#### [Requirement]
With pictures left out, set down exactly the lines that begin at the one containing "You are a computer-use" and end with the last line of the entries below.

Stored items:
--- --- ---

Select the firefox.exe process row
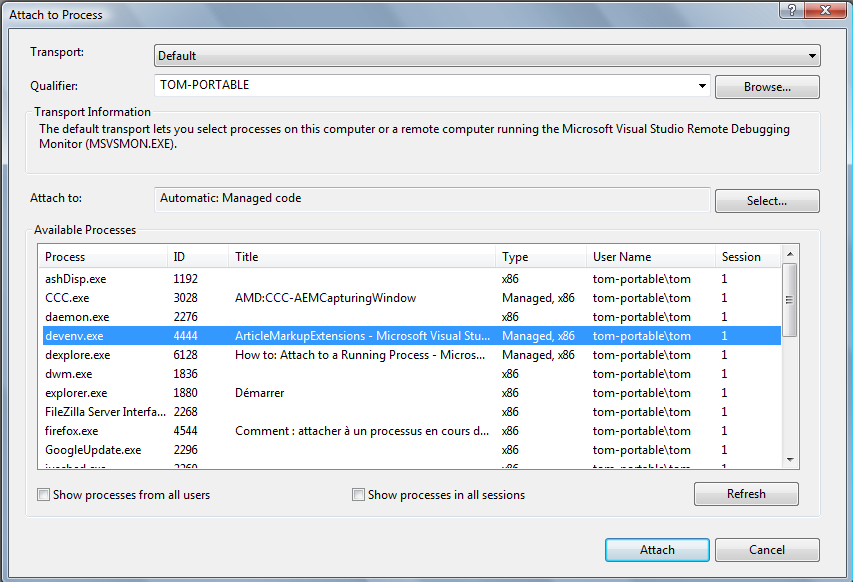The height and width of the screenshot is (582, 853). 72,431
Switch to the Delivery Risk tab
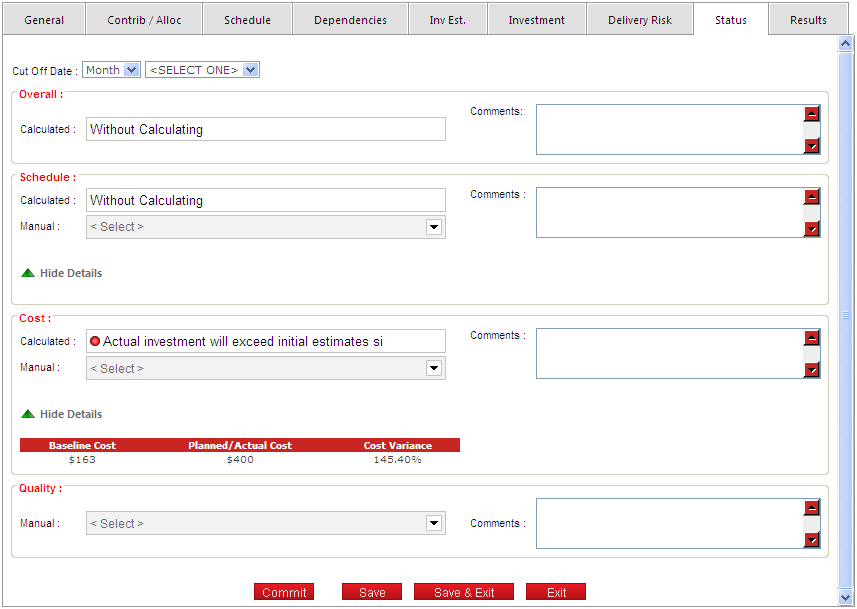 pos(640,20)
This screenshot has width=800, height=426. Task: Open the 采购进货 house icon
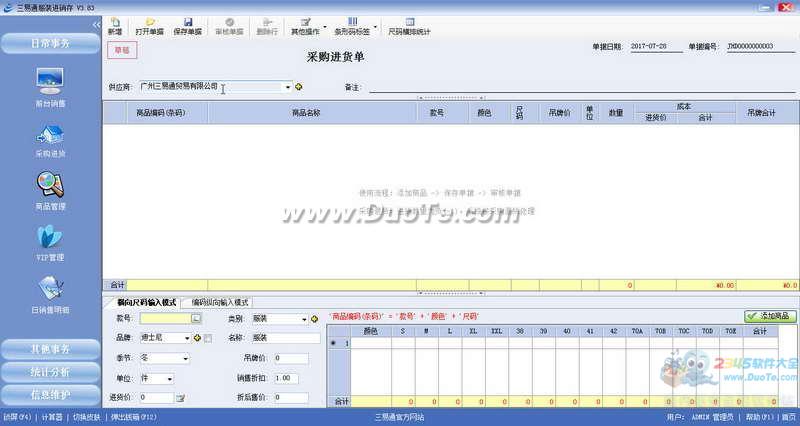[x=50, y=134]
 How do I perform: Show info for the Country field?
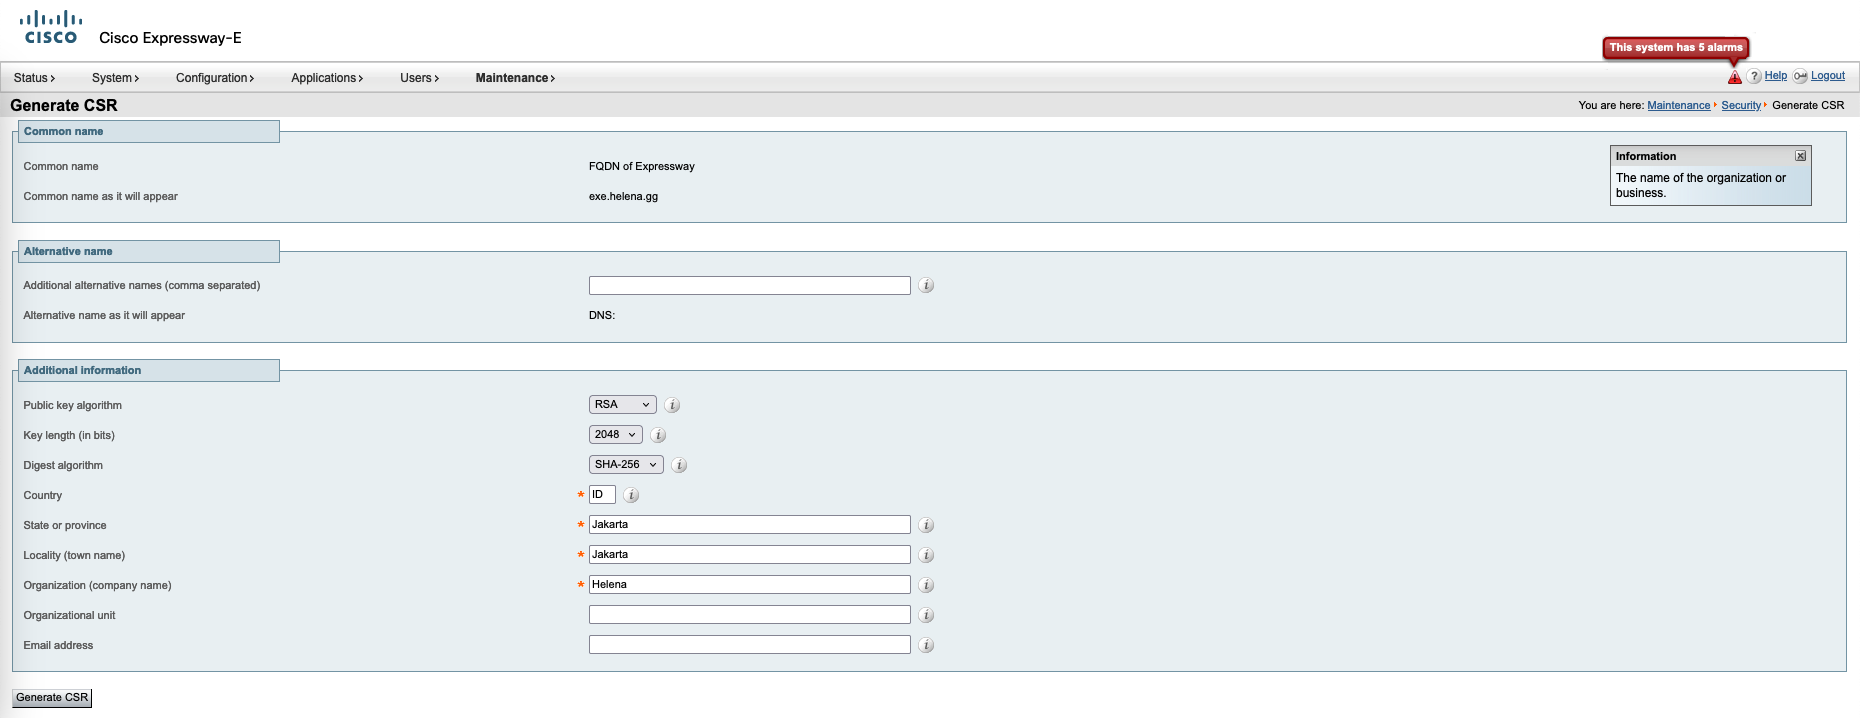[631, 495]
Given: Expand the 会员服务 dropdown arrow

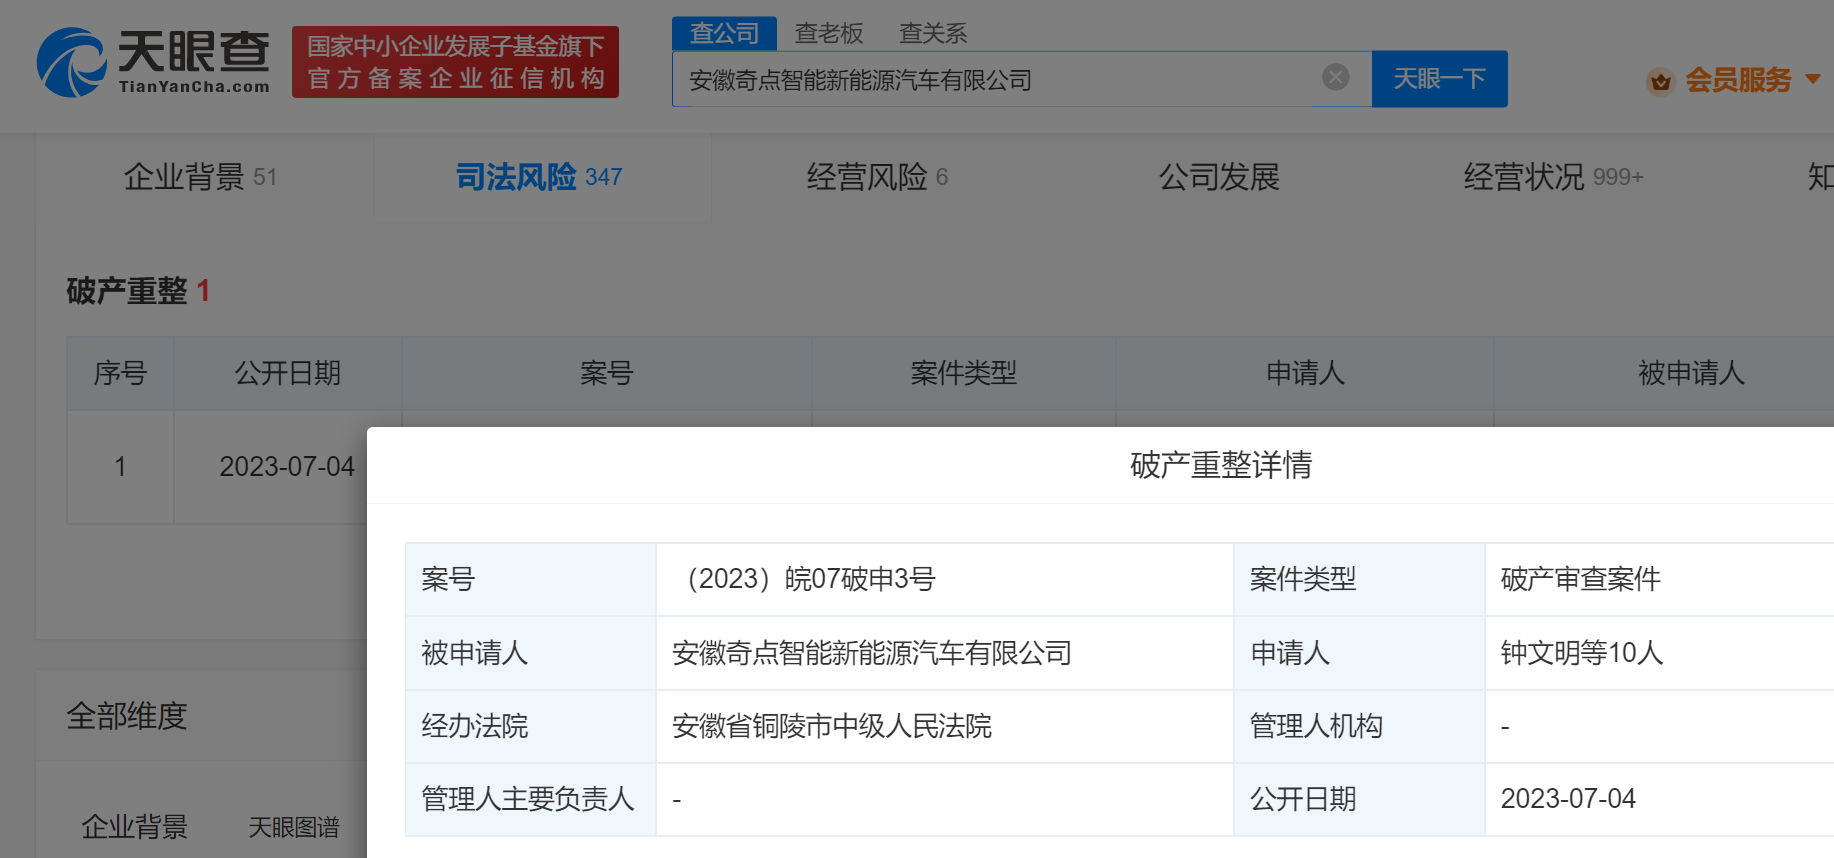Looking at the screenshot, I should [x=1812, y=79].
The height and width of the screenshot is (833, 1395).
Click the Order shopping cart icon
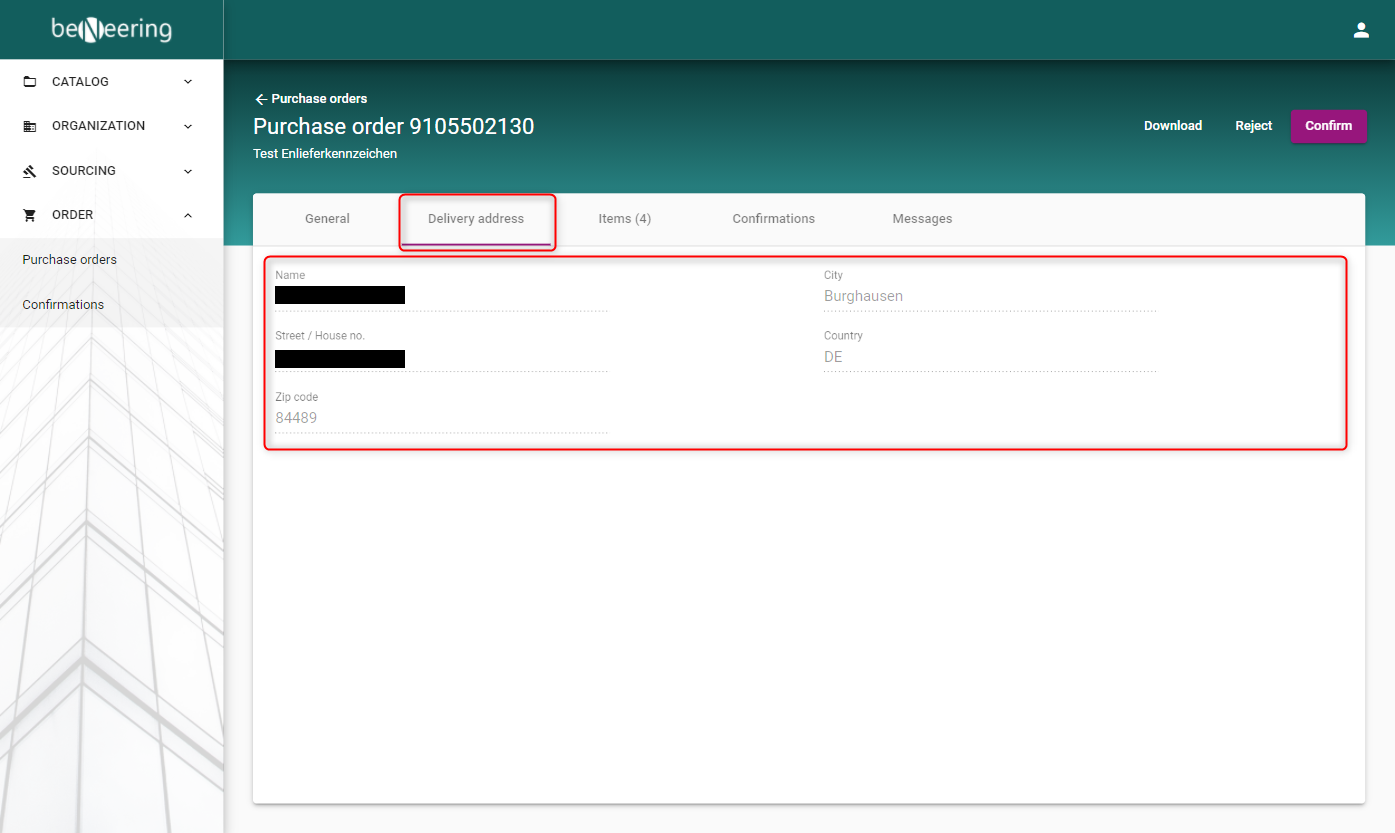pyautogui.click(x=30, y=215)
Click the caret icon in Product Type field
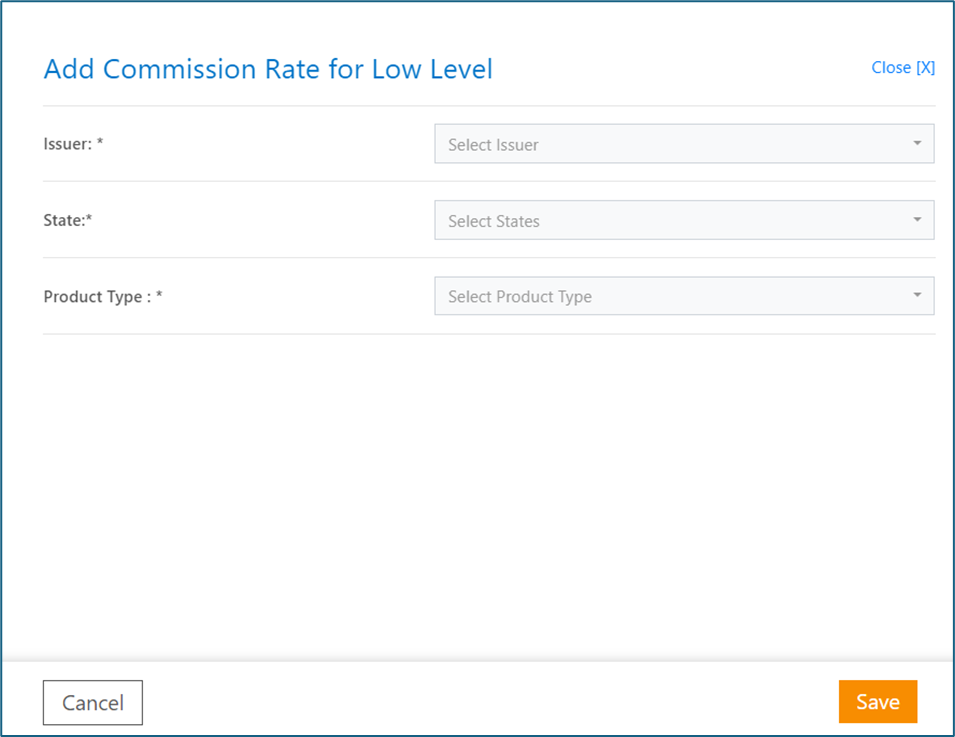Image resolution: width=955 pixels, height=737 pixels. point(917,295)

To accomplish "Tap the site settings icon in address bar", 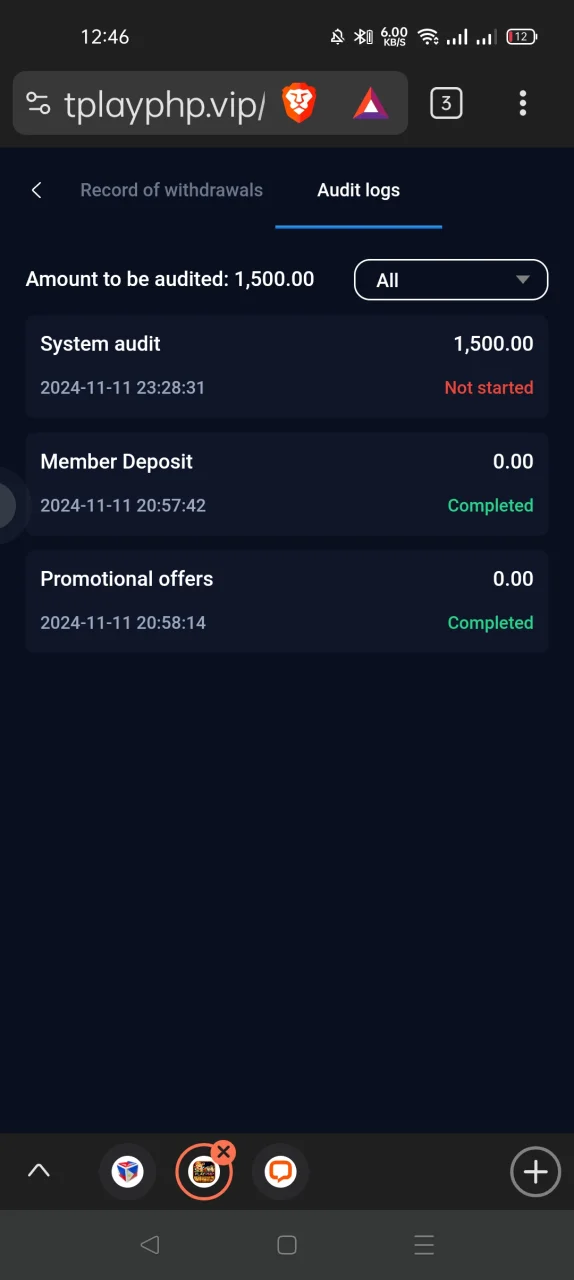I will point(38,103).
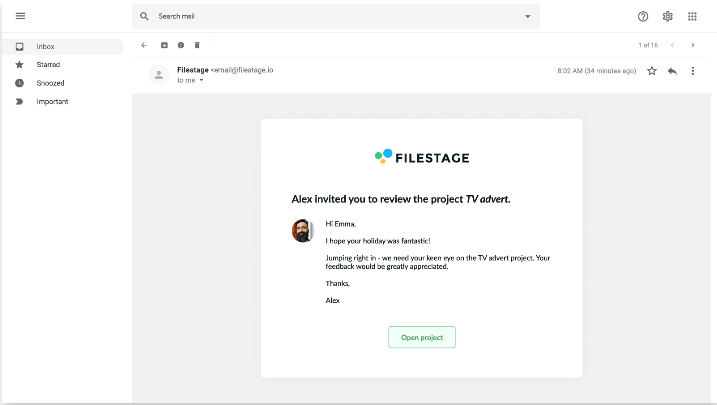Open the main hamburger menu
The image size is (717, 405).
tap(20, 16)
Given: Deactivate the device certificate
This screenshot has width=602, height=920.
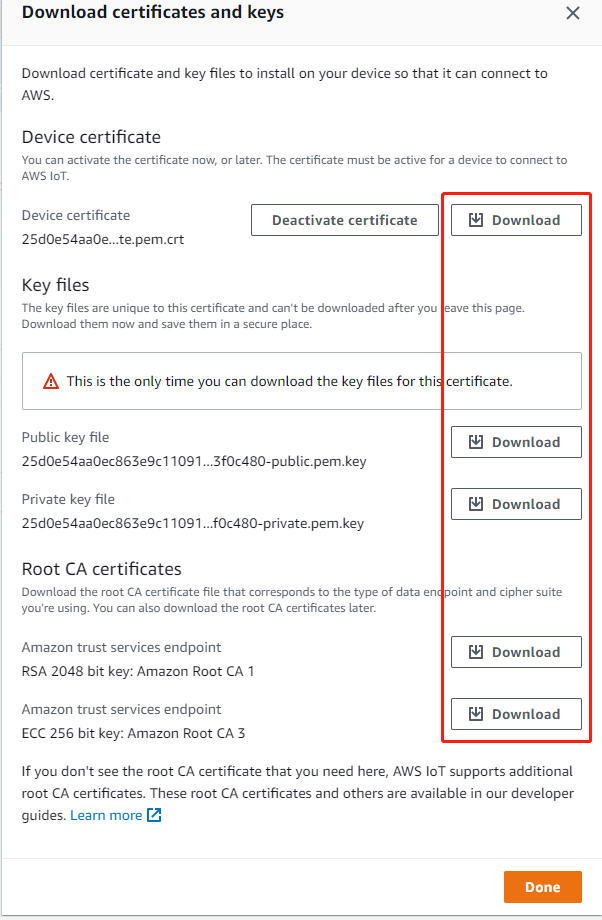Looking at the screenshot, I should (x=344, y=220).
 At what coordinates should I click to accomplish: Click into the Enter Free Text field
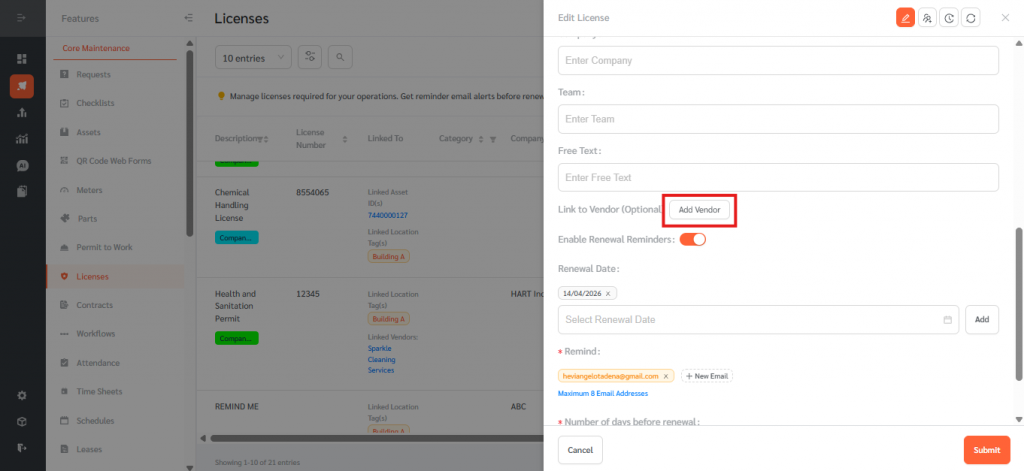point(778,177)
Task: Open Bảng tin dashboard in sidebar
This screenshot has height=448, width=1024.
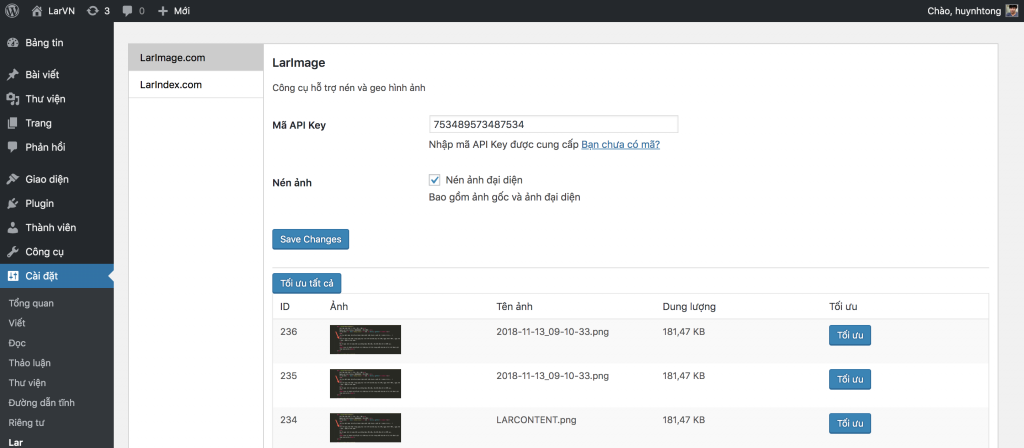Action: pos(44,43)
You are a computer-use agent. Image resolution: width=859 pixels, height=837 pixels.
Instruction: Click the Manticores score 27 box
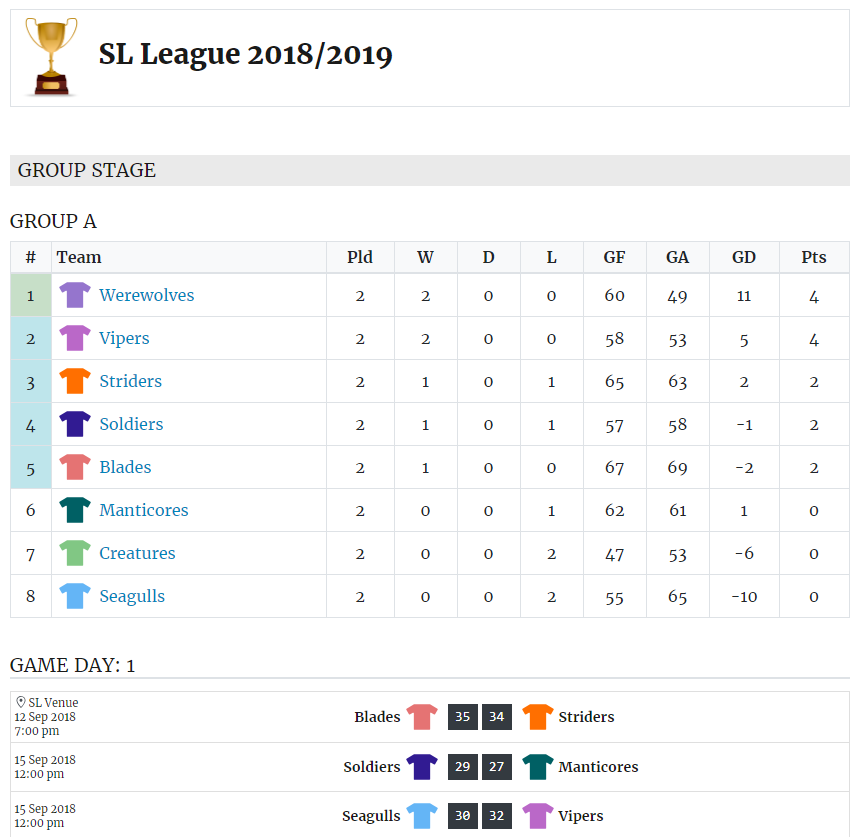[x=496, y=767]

--- --- ---

#### [Output of the exercise]
You are a computer-use agent. Image resolution: width=859 pixels, height=837 pixels.
Instruction: Click the Manticores score 27 box
[x=496, y=767]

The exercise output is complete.